§ JOB: Copy the data below verbatim, from the line containing "Given: Click the message body text area" through the line containing "Looking at the screenshot, I should (718, 101).", with both of those lines included. Reproduce only those lines.

§ THE INPUT:
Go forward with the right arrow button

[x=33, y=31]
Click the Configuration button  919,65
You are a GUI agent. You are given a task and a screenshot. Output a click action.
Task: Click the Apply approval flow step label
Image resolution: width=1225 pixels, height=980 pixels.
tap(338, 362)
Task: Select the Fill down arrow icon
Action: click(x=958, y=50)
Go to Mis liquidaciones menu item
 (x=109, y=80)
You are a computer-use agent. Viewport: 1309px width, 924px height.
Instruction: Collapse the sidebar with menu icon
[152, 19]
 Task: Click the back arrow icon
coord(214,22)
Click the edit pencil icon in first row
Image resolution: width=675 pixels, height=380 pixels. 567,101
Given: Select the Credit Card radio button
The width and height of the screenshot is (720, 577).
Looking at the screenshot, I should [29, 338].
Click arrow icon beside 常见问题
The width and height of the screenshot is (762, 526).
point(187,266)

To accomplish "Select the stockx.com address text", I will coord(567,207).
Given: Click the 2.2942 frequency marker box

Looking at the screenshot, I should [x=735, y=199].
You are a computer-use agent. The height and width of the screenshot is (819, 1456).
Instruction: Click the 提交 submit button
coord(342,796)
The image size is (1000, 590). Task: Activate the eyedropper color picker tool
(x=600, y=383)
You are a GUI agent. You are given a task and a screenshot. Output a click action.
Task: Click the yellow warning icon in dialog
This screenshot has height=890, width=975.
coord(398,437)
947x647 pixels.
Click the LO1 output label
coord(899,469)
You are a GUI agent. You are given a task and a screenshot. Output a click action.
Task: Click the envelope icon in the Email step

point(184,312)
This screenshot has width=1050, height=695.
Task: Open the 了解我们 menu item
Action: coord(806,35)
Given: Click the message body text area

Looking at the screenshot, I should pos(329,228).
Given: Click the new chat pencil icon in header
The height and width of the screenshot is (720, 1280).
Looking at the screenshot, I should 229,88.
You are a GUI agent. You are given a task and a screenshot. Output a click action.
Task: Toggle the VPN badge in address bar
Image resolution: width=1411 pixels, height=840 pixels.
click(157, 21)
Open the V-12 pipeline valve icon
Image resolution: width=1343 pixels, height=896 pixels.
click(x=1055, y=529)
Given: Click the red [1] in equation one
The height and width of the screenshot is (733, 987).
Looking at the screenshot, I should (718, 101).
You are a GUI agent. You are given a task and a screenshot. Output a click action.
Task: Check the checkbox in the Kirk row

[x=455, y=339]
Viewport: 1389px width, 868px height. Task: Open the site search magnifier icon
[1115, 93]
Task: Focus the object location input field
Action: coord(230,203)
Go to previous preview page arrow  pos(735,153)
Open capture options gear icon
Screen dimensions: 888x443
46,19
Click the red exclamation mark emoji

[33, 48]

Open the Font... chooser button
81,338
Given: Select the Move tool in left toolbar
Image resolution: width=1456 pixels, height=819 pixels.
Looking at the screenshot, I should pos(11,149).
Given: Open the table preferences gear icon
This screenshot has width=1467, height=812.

§ THE ANSWER:
Given: Click the message body text area

Looking at the screenshot, I should pos(329,228).
Given: Click the new chat pencil icon in header
The height and width of the screenshot is (720, 1280).
Looking at the screenshot, I should 229,88.
You are a GUI agent. You are given a task and a screenshot. Output a click action.
Task: Toggle the VPN badge in address bar
Image resolution: width=1411 pixels, height=840 pixels.
click(157, 21)
Open the V-12 pipeline valve icon
Image resolution: width=1343 pixels, height=896 pixels.
click(x=1055, y=529)
Given: Click the red [1] in equation one
The height and width of the screenshot is (733, 987).
Looking at the screenshot, I should (718, 101).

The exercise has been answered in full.